(Collected data entries)
Start of Block

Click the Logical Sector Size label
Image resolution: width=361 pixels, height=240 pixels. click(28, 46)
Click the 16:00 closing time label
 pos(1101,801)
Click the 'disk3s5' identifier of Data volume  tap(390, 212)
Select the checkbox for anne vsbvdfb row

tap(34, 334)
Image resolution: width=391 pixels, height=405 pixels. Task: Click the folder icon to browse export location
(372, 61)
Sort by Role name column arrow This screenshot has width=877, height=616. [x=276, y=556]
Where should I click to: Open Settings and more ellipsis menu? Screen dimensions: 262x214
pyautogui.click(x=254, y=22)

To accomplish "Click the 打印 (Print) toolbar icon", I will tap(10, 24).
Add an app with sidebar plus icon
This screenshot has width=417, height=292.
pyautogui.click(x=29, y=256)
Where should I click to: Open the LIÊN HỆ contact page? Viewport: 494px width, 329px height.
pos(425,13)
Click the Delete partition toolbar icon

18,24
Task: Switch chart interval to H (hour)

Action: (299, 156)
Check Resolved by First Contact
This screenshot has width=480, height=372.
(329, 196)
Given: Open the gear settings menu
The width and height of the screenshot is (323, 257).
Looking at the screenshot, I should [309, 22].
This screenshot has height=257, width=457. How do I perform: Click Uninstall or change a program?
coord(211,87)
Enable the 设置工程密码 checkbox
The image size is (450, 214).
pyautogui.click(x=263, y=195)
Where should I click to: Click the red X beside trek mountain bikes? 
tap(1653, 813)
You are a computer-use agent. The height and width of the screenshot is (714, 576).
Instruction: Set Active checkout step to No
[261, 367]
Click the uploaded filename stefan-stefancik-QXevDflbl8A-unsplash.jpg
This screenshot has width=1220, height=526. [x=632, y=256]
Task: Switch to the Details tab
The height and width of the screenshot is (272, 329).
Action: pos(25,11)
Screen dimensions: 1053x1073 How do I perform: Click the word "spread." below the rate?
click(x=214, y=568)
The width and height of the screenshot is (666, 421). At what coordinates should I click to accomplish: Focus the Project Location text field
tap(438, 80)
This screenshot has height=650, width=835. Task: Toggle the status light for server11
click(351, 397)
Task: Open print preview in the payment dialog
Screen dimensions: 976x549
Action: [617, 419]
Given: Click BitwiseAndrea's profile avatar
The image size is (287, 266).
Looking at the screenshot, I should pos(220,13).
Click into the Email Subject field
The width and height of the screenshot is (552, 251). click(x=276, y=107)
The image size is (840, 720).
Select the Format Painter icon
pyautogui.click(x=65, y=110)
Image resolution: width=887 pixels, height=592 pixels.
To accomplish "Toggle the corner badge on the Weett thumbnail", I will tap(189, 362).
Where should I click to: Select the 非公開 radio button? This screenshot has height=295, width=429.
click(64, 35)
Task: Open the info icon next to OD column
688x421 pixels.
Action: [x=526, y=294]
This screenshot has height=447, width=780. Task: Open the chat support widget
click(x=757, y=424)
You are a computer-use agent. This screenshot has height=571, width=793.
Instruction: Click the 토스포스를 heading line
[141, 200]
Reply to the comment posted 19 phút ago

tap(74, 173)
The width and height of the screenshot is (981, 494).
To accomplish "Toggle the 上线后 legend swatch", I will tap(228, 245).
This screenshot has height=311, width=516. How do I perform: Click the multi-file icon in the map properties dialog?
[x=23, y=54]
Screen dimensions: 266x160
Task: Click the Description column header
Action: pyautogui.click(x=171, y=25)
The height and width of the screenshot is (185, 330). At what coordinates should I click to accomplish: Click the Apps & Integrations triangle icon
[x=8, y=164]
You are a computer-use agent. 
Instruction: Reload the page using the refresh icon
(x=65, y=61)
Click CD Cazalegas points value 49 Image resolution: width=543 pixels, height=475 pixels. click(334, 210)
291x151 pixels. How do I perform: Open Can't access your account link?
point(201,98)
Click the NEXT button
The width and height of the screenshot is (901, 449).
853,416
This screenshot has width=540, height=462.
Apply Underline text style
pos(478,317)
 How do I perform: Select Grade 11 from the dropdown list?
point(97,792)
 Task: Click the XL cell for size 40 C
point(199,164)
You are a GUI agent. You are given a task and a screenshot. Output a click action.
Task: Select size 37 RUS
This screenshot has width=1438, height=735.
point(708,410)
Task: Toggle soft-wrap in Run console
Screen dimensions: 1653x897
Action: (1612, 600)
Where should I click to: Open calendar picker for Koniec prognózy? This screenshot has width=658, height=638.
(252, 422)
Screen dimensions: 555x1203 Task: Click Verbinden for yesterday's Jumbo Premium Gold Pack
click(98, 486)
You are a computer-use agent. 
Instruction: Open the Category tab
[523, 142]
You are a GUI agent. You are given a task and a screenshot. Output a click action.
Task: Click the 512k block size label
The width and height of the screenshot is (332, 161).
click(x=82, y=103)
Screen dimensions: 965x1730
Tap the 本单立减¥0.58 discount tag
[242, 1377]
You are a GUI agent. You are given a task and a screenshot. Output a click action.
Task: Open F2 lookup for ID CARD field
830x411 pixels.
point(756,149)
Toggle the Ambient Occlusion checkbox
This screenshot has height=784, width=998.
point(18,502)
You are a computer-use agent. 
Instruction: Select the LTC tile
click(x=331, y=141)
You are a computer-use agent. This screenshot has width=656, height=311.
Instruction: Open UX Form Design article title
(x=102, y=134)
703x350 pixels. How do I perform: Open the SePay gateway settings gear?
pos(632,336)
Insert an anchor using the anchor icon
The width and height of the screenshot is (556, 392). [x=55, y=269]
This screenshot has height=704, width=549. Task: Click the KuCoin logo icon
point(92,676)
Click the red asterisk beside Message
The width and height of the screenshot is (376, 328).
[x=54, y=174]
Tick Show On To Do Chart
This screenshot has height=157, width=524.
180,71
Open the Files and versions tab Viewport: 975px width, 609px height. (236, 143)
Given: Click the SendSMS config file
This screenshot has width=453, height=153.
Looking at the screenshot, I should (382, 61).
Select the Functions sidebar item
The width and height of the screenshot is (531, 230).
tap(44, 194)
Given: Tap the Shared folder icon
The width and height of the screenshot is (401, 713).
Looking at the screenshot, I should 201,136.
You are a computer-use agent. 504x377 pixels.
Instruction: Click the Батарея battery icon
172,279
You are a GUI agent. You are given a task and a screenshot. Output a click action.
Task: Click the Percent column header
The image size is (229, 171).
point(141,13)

End of Block

WHAT TO DO - The expected answer is a copy of every line in the entries that holds the word "computer".

RESULT FOR THIS EXERCISE -
You are a computer-use agent. The height and width of the screenshot is (714, 576).
You are a computer-use agent. This screenshot has height=571, width=793.
You are a computer-use agent. 
You are a computer-use agent. 
You are a computer-use agent. 
You are a computer-use agent. This screenshot has width=656, height=311.
You are a computer-use agent. 504x377 pixels.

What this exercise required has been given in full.